Le juge Rutherford et ses collaborateurs en prison, qu’est-il advenu du fonctionnement du siège de la Société?
On continue à ‘faire marcher la maison’
À Brooklyn a été nommé un Comité directeur pour continuer d’assurer la bonne marche de l’œuvre. Le principal souci des membres de ce comité était de ne pas interrompre la parution de La Tour de Garde. Où qu’ils soient, les Étudiants de la Bible avaient assurément besoin de tout l’encouragement spirituel possible. De fait, pendant tout ce “temps de mise à l’épreuve”, pas un seul numéro de La Tour de Garde n’a manqué d’être impriméf!
Quelle était l’ambiance au siège de la Société? Thomas (Bud) Sullivan, qui, plus tard, est devenu membre du Collège central, a raconté: “J’ai eu la joie de visiter le Béthel de Brooklyn à la fin de l’été 1918, alors que les frères étaient emprisonnés. Les frères chargés de l’œuvre au Béthel n’étaient absolument pas affolés ni abattus. C’était même plutôt l’inverse. Ils étaient optimistes et confiants que Jéhovah accorderait finalement la victoire à son peuple. J’ai aussi eu le privilège d’être au petit déjeuner le lundi matin, lorsque les frères revenus au Béthel après avoir effectué un certain service durant le week-end ont présenté leurs comptes rendus. L’aperçu de la situation était très enthousiasmant. Dans tous les cas, les frères étaient confiants et s’en remettaient à Jéhovah pour diriger leurs activités ultérieures.”
Ils rencontraient pourtant beaucoup de difficultés. La Première Guerre mondiale faisait toujours rage. Le papier et le charbon manquaient; or c’étaient des matériaux absolument nécessaires pour le travail effectué au siège. Dans un contexte de patriotisme exacerbé, la Société était l’objet d’une animosité considérable; les Étudiants de la Bible passaient pour des traîtres. Dans ces circonstances difficiles, il est apparu impossible de poursuivre les activités à Brooklyn.
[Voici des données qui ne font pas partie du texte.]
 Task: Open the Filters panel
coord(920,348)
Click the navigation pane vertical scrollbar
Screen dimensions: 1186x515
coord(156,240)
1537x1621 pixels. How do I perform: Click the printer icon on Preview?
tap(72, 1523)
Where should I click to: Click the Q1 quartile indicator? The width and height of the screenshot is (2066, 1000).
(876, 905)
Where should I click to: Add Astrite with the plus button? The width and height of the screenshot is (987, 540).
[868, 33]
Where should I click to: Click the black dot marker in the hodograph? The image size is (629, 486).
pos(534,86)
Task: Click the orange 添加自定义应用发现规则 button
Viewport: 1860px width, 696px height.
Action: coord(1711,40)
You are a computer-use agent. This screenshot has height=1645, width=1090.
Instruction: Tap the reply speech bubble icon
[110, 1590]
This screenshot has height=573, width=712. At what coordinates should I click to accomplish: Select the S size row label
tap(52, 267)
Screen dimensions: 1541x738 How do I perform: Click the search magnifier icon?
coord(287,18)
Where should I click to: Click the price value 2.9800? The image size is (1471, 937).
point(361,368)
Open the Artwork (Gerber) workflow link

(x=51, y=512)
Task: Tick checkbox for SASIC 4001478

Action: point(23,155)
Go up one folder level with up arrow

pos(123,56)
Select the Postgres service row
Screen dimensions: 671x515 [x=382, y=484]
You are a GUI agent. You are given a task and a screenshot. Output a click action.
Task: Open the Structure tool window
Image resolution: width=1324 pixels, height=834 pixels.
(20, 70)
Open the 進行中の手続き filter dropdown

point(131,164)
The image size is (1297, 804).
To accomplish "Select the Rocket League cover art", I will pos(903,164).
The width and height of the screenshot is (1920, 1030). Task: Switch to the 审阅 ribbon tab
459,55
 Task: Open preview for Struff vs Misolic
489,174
C’est pourquoi le Comité directeur, après consultation des autres frères, a vendu le Tabernacle de Brooklyn et a fermé le Béthel. Le 26 août 1918, le siège de la Société était retransféré à Pittsburgh dans un bâtiment de bureaux situé sur deux rues, Federal Street et Reliance Street.
Néanmoins, il régnait un bon état d’esprit. Martha Meredith a raconté: “Pour notre part, à Pittsburgh, nous nous sommes réunis et avons décidé de continuer à ‘faire marcher la maison’ jusqu’à ce que les frères sortent de prison. À ce moment-là, le bureau de Brooklyn a été transféré à Pittsburgh: les frères se sont donc mis à écrire et à faire imprimer des articles pour La Tour de Garde. Quant à nous, les sœurs, notre tâche était d’envelopper et d’expédier les numéros de La Tour de Garde dès qu’ils étaient prêts.”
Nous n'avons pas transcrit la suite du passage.